ホーム » 小説 » 小説/は行 » 初つばめ(藤沢周平)

8 名前:本当にあった怖い名無し 投稿日:2006/02/16(木) 00:14:14
藤沢周平の短編。
父親を早くになくし、病弱の母と幼い弟を抱えた主人公。
まだ14、15だったが、母の薬代と弟を育てるために茶屋に売られていく。
男を取らされることもあったが、母と弟を養うには金がいる。
結婚したいと言ってくれた男もいたが、涙を呑んで堅気の男に別れを告げた。
主人公は家族のために底辺の生活に耐えていた。

成長した弟は勤め先を見つけ、それからはパッタリ会わなくなった。
堅気の仕事に就いた弟に迷惑を掛けないためにも、主人公は仕事を変えた。
いつか弟が独り立ちする日のために、わずかな稼ぎから金を貯めている。
弟が店を持つこと、それだけが今の楽しみだった。

弟は真面目な働きっぷりが買われ、大きな店の主人の目に留まる。
一人娘との祝言が決まった。
彼女と一緒に結婚の挨拶に来ると聞いて、主人公は張り切る。
滅多にないご馳走を揃え、その日だけは仕事休んで家を整える。


9 名前:本当にあった怖い名無し 投稿日:2006/02/16(木) 00:15:20
二人の来訪を心待ちにしていたが、やって来た二人は余所余所しい。
弟は言葉少なで、嫁は一言も口をきかない。
二人の態度に気づかないふりをしてもてなすが、弟は突き放すように言った。
食事を取るつもりはない、今日は先方で祝いの準備をしている。
ここには挨拶にだけ立ち寄った、待たせているから早く行かなくてはいけない。

とりつく島もない二人に、祝言の日取りを尋ねる。
まだ決まっていないと言う返答を、嘘だと思った。
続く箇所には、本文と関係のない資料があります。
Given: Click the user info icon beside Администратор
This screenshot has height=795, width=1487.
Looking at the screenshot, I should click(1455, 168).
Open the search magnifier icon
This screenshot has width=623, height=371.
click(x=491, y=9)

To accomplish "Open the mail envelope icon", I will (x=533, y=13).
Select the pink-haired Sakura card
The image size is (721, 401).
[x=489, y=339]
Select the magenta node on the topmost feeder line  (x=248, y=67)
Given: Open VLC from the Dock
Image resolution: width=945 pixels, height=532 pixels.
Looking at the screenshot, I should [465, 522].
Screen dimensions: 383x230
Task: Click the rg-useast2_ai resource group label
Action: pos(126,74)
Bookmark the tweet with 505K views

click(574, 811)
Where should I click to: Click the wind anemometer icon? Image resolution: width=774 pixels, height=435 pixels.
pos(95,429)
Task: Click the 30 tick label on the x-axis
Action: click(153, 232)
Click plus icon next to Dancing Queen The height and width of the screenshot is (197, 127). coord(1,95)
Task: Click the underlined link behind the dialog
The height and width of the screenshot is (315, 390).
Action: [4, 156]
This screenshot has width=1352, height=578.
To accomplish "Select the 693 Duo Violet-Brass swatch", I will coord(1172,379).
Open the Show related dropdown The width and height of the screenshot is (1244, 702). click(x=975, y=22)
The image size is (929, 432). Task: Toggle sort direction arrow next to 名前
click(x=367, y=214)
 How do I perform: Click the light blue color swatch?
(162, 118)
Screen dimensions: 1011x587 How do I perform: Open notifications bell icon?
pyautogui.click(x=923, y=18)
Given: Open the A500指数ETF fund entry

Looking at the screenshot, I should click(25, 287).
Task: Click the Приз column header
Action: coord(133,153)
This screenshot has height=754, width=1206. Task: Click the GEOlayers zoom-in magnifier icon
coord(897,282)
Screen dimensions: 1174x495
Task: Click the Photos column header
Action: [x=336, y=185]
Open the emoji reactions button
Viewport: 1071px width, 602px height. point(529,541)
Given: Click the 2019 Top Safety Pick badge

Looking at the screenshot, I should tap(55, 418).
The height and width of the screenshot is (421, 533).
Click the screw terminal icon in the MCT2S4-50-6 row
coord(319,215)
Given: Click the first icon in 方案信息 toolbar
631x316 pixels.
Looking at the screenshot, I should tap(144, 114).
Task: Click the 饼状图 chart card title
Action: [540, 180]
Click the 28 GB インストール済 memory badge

最初から呼ぶ気はないんだ。
二人のあんまりな態度に荒れた主人公は、二人を怒鳴りつけて追い出す。

一人になって主人公は落ち着く。
あんな嫌味を言うつもりじゃなかった。弟が立派になって独り立ちした、それだけのことだ。
育ててくれた恩に感謝し、再会を喜んでくれると期待でもしていたのか。
馬鹿馬鹿しい、もっと大人になって見送ってやればよかった。
でも嫌な思いをして男に身を任せて貧乏に耐えて、結局何も残らなかった。何のために生きてきたんだろう。

で、終わり。
この後とってつけたように幼なじみの人のいい男が様子を見に来てくれるけど、何だかなあ。
十代で嫁に行くような時代で、三十過ぎの水商売上がりの女が一人。
弟はとんと薄情で、この先の人生に希望もなさそう。
とくにドラマがあるわけでもないのに、ここまで酷いと思った話は初めてだ。